The statistics showed a pretty much similar traffic overhead to olsr. In
dense areas the overhead of bmx (with an originator interval of 1 second)
seemed even a bit less than that of olsr while at the edges of the mesh it
was the other way around.
>
> 5. Jitter is not compulsory, which may lead to persistent series of
> collisions.
It is indeed a problem in hidden node scenarios where 802.11 jitter does not
help ([4] might be interesting). But when packet aggregation is enabled OGMs
are hold back before being aggregated and rebroadcasted. So you have an
inherent jitter anyway.
ciao,
axel
[1] WCW2007 Graz
http://open-mesh.net/batman/experience/WCWGraz2007/batman_Graz_WCW_2007.pdf
[2] Tradeoff: Long versus short but poor-link paths:
http://downloads.open-mesh.net/batman/development/sources/batmand-exp_0.3...

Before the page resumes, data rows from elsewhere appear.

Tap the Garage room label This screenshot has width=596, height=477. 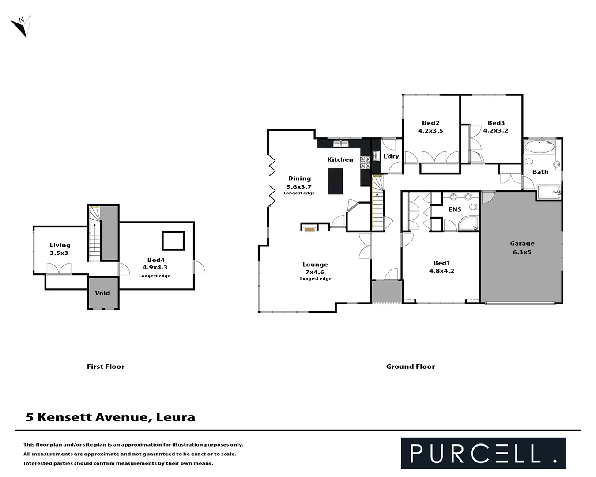pos(522,243)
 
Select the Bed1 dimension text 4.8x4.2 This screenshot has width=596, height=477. pos(441,271)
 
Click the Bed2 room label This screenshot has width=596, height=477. pos(430,123)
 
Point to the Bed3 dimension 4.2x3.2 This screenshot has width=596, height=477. pos(495,131)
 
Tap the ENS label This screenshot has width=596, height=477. pos(455,209)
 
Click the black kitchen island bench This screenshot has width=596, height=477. pos(336,181)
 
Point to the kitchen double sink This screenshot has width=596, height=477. pos(340,144)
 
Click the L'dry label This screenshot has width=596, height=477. pos(391,156)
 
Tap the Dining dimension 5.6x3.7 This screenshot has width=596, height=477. pos(299,187)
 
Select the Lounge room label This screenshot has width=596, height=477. pos(315,265)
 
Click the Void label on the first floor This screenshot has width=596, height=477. pos(102,293)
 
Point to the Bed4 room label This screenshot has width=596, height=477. pos(156,260)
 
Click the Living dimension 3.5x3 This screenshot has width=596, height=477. pos(59,253)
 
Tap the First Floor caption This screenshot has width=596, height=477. pos(106,367)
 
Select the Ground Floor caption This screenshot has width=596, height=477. pos(410,367)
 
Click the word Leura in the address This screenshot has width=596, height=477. pos(175,417)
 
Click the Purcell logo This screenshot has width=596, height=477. pos(483,453)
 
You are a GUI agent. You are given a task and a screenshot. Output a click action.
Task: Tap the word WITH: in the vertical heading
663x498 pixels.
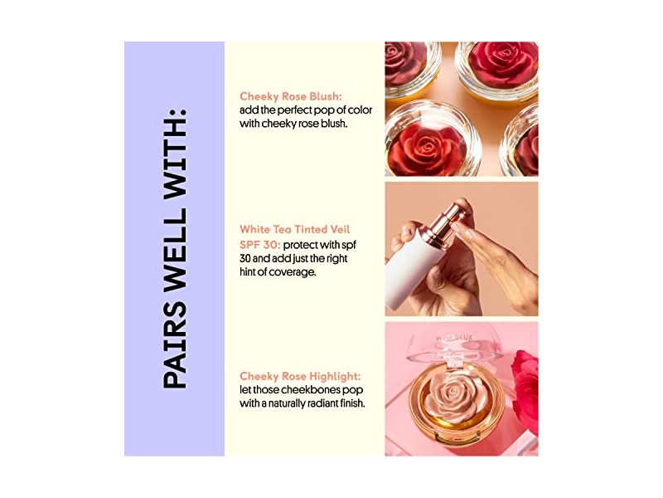pos(175,153)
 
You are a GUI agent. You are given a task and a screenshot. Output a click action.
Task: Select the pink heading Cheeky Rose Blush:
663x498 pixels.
pos(291,97)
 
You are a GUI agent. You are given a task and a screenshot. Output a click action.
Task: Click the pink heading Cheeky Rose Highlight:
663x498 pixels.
pos(300,377)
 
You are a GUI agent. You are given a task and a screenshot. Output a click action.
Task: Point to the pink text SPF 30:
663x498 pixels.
pos(260,245)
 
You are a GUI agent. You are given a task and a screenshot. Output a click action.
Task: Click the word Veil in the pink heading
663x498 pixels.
pos(340,230)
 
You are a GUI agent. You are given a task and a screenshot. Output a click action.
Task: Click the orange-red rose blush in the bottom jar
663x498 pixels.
pos(424,149)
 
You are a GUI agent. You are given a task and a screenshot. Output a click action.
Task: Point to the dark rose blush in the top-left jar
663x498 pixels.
pos(404,64)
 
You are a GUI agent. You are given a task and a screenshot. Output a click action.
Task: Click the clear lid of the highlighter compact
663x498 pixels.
pos(454,345)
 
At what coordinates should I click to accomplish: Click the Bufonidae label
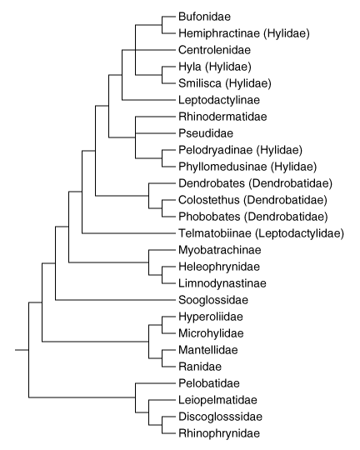coord(204,17)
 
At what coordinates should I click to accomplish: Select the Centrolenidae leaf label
coord(214,50)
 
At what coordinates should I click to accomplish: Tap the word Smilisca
coord(200,83)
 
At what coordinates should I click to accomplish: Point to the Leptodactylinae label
coord(219,100)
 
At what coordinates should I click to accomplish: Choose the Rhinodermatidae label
coord(222,117)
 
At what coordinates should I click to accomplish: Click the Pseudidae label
coord(206,133)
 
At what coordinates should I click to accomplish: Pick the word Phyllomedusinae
coord(222,167)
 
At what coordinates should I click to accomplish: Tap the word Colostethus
coord(208,200)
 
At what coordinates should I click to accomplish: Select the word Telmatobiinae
coord(215,233)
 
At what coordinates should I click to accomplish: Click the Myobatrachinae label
coord(220,250)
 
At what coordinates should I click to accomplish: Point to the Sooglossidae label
coord(213,300)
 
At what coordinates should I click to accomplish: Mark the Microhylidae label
coord(211,333)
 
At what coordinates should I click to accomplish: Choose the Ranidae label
coord(200,367)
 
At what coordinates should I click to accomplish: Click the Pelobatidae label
coord(209,383)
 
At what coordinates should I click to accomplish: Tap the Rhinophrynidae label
coord(219,433)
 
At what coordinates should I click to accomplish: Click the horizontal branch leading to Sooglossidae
coord(115,300)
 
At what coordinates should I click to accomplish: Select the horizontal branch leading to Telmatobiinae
coord(128,233)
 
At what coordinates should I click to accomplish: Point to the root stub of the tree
coord(22,350)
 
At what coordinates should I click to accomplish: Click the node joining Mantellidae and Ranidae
coord(162,358)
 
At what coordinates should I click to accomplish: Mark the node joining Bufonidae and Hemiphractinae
coord(162,25)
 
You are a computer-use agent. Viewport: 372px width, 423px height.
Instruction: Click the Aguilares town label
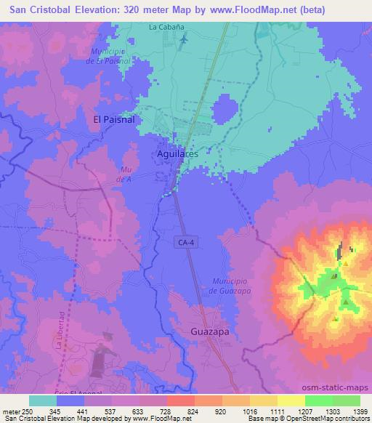coord(178,155)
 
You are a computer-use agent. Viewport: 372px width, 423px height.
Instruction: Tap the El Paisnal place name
coord(115,118)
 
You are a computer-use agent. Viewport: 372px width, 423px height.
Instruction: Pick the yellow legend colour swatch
coord(291,400)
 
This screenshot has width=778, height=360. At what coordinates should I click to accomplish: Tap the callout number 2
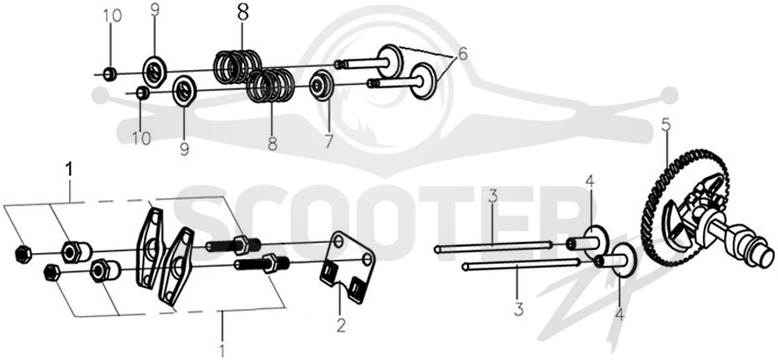pos(341,325)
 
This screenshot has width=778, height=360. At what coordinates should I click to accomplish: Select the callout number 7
pos(329,141)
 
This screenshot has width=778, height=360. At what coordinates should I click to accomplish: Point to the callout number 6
pos(463,54)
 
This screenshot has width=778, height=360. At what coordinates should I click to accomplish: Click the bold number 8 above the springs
pos(242,13)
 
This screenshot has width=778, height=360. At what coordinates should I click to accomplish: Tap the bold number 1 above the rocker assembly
pos(69,169)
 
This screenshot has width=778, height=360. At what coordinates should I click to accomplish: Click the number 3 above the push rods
pos(492,197)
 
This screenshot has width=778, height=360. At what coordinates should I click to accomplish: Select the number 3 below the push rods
pos(518,309)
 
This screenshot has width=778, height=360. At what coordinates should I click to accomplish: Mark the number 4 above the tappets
pos(589,182)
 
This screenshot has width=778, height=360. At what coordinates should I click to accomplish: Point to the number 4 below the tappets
pos(619,313)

[3] The impact of asymmetric links:
http://downloads.open-mesh.net/batman/development/sources/batmand-exp_0.3...
[4] Re-broadcast delay:
http://downloads.open-mesh.net/batman/development/sources/batmand-exp_0.3...
>
>
> 1. Exponential convergence
> --------------------------
>
> Consider the following network topology, where all links have a 40%
> packet loss rate:
>
> A1---A2---A3---A4
> / \
> / \
> S C
> \ |
> \ |
> B1---B2---B3---B4--B5
>
> Assume an OGM broadcast interval of 1, C will receive one OGM from
> S every 13 seconds through the A route, and one OGM from S through the
> B route every 21 seconds.
>
> Suppose now that A1 crashes. Then C has no indication that the
> B route is better than the A route until the next OGM from S through
> B, which will happen after roughly 10 seconds on average.
>
> More generally, the time for C to switch to the fallback route is
> proportional to (1-a)^-k, where a is the per-link loss rate, and k is
> the number of hops on the fallback route.
>
>
> 2. Persistent loops
> -------------------
>
> BATMAN does not contain any loop avoidance mechanisms, nor any for
> loop detection. Because of that, BATMAN will cause routing loops in
> some cases which will last up to PURGE_TIMEOUT seconds (256 seconds by
> default).
>
> Indeed, consider the following topology:
>
> A
> l1/|
> / |
> S |l3
> \ |
> l2\|
> B
>
> Suppose also that l2 is a very lossy link, so that B has selected A as
> its next hop for S.
>
> S crashes, and A switches to B as its next hop for S. At this point,
> B is still using A as its next hop, so we have a temporary routing loop.
>
> After one window time, both A and B are performing opportunistic
> routing (Section 6.3.1 of the draft) and hence form a routing loop.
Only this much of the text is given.